═══ Material for this exercise ═══

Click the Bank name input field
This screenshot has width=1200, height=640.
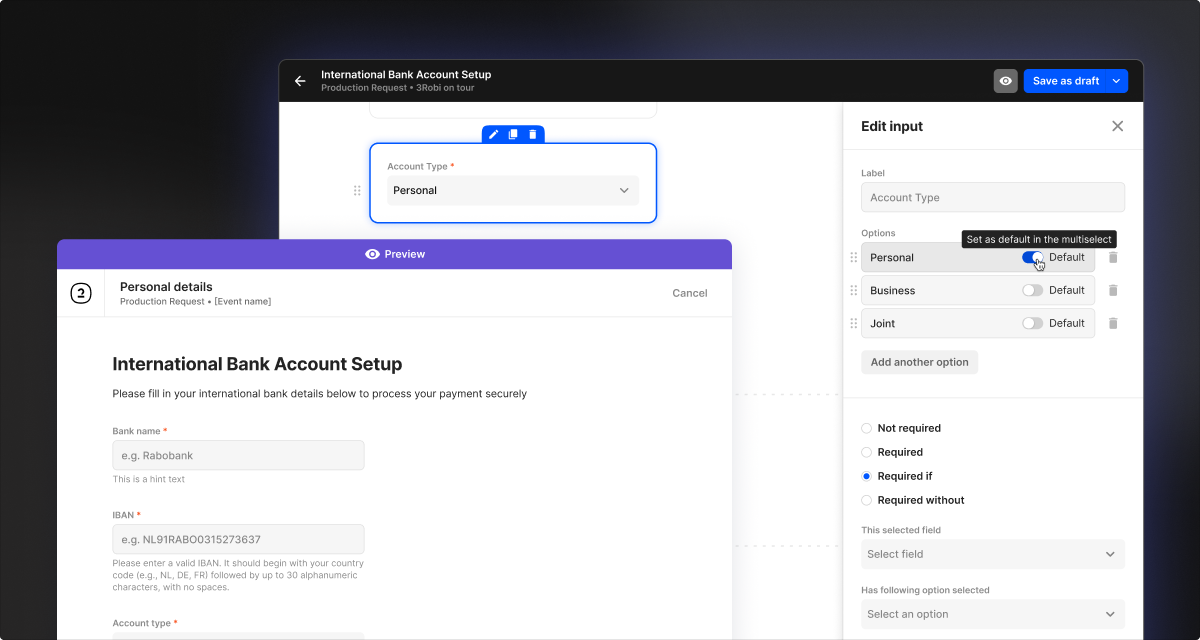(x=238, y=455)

═══
═══ Material for this exercise ═══

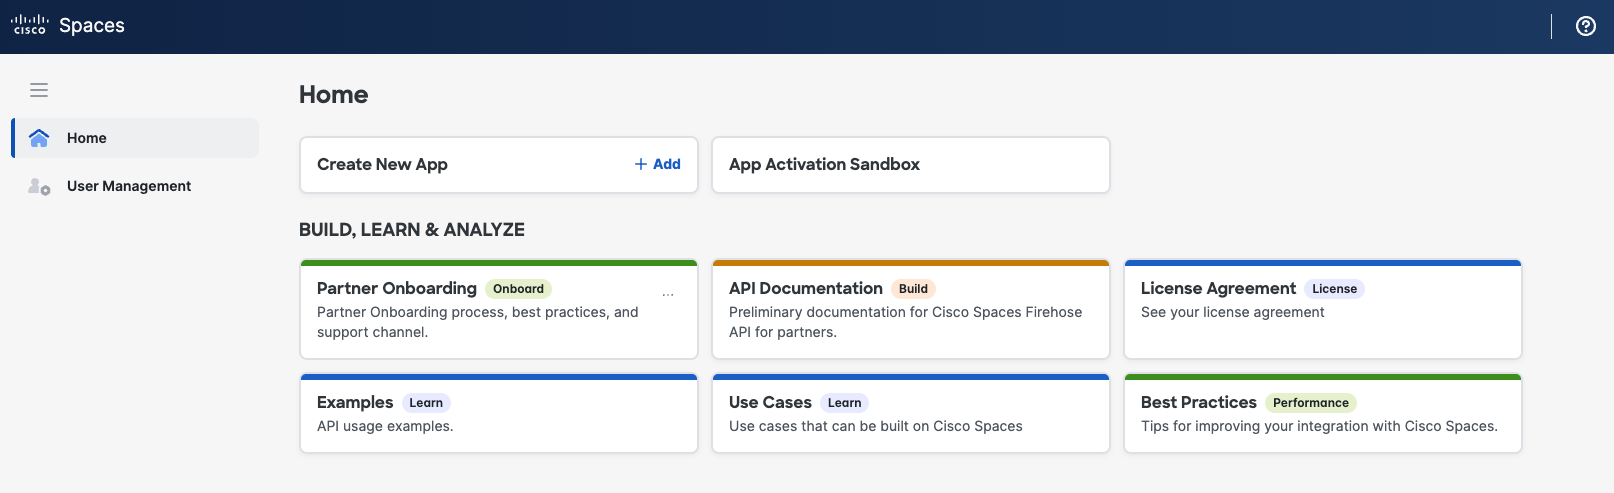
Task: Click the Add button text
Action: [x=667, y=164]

═══
═══ Material for this exercise ═══

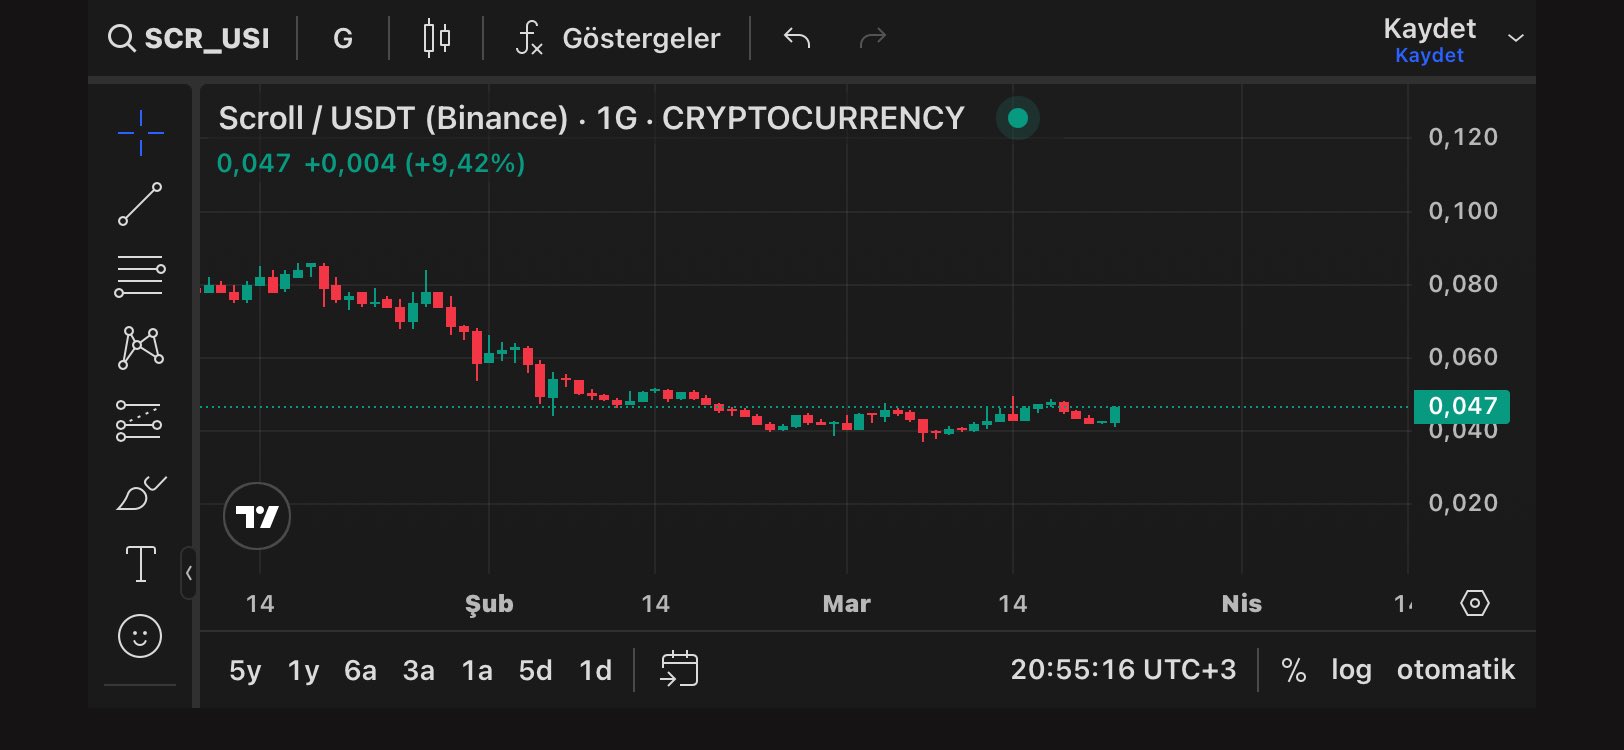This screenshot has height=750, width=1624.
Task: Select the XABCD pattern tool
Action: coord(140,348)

═══

**Exercise brief**
Reproduce the material word for word, starting at the line holding "Click the Bank name input field" and ending at the line holding "(x=238, y=455)", with both of those lines included. Leave the pictures out.

**Complete answer**
Click the Bank name input field
This screenshot has width=1200, height=640.
(x=238, y=455)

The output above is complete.